Oxfam to reach 100,000 affected by typhoon

Oxfam Australia chief executive Helen Szoke says the aid agency has been handing out basic essentials to desperate families in the Philippines.

Devastated families affected by Typhoon Haiyan in the Philippines are still desperate for basic supplies like food and water, says international aid agency Oxfam, which plans to reach 100,000 people in the first phase of crisis.

Oxfam Australia chief executive Helen Szoke was in Daanbantayan in Northern Cebu on Saturday to hand out basic essentials like food and water.

"It's one of the very poor areas," Dr Szoke told AAP by phone.

"A lot of the people here are small scale producers or labourers or farmers.

"We are now driving through a little village which is just a mess of fallen electric poles, wires draped over buildings, broken trees, lots of rubble."

Dr Szoke said she was in the town of Paypay in northern Cebu on Friday where she met a woman called Annie.

Annie, who had three children - an eight-month-old boy and two girls aged three and two - had lost her house in the typhoon.

"We asked Annie what she needed and she said simply, 'everything'. Everything had gone," Dr Szoke said.

---

● What you will do: Reproduce the typhoon aid report above word for word, in full. The listing that comes next is drawn from a separate source.

● Source material:
---

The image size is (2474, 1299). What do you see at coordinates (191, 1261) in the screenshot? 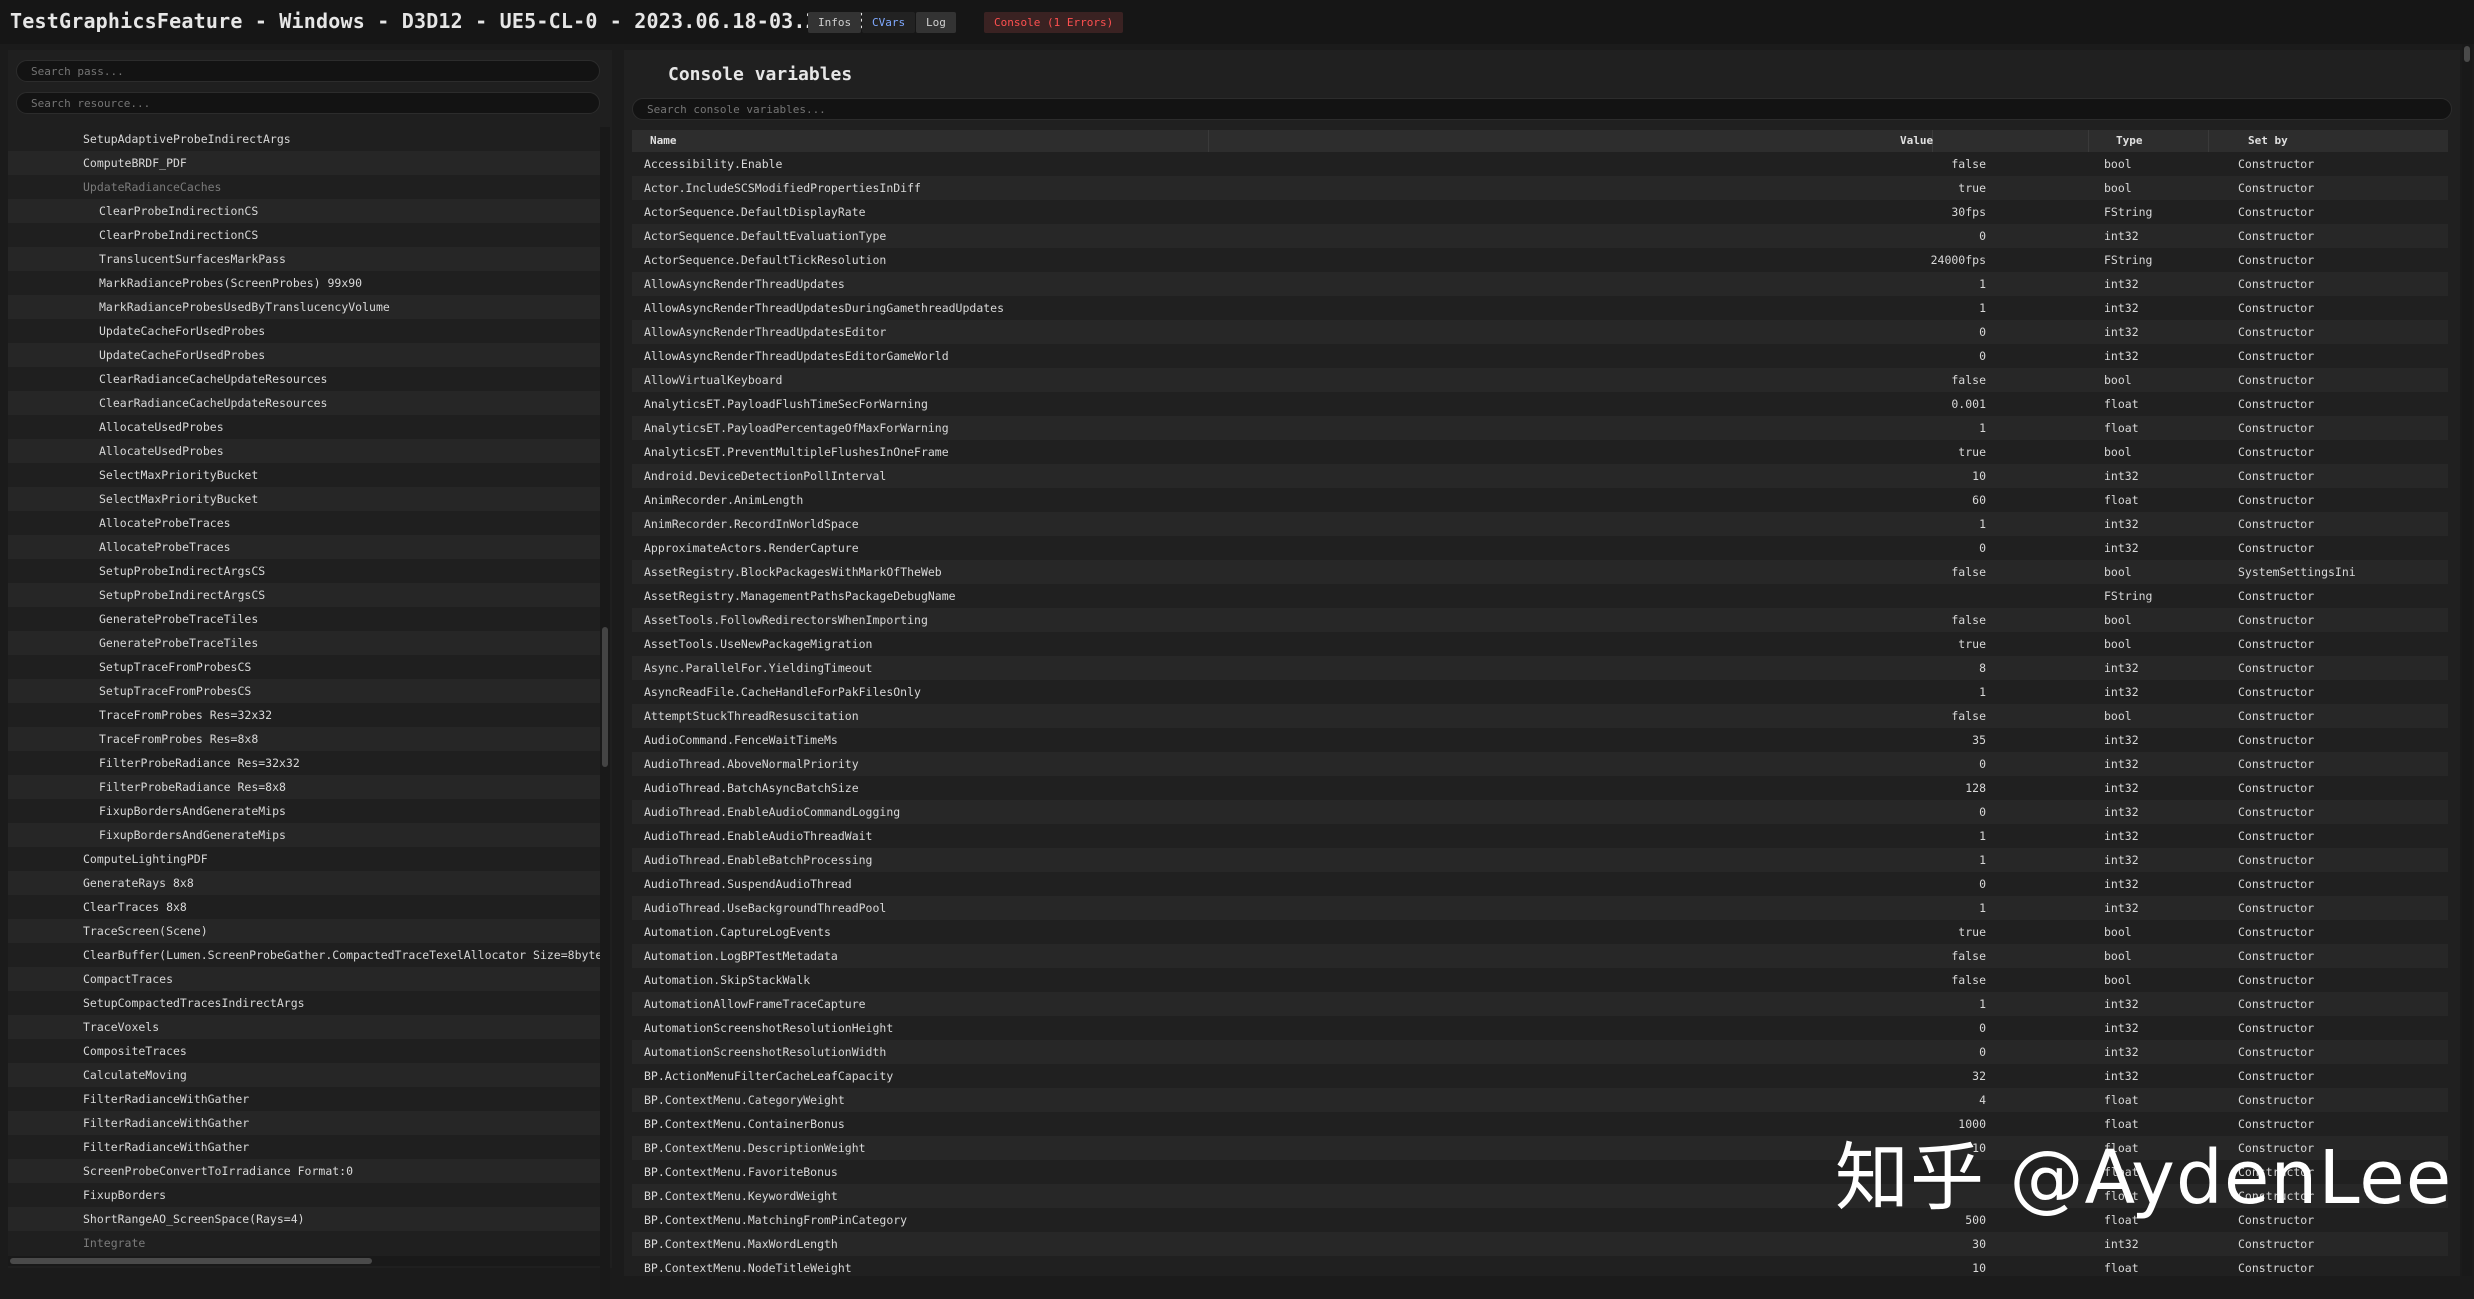
I see `pass-list-hscroll-thumb` at bounding box center [191, 1261].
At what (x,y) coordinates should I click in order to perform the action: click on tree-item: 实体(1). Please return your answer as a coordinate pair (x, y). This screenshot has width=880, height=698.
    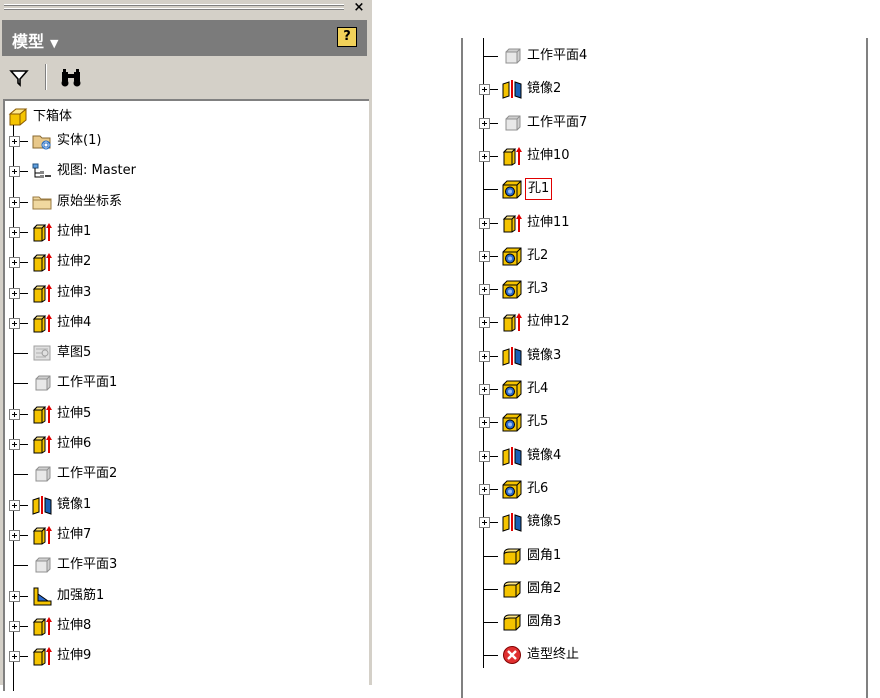
    Looking at the image, I should click on (187, 141).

---

● Problem solution:
Oxfam to reach 100,000 affected by typhoon

Oxfam Australia chief executive Helen Szoke says the aid agency has been handing out basic essentials to desperate families in the Philippines.

Devastated families affected by Typhoon Haiyan in the Philippines are still desperate for basic supplies like food and water, says international aid agency Oxfam, which plans to reach 100,000 people in the first phase of crisis.

Oxfam Australia chief executive Helen Szoke was in Daanbantayan in Northern Cebu on Saturday to hand out basic essentials like food and water.

"It's one of the very poor areas," Dr Szoke told AAP by phone.

"A lot of the people here are small scale producers or labourers or farmers.

"We are now driving through a little village which is just a mess of fallen electric poles, wires draped over buildings, broken trees, lots of rubble."

Dr Szoke said she was in the town of Paypay in northern Cebu on Friday where she met a woman called Annie.

Annie, who had three children - an eight-month-old boy and two girls aged three and two - had lost her house in the typhoon.

"We asked Annie what she needed and she said simply, 'everything'. Everything had gone," Dr Szoke said.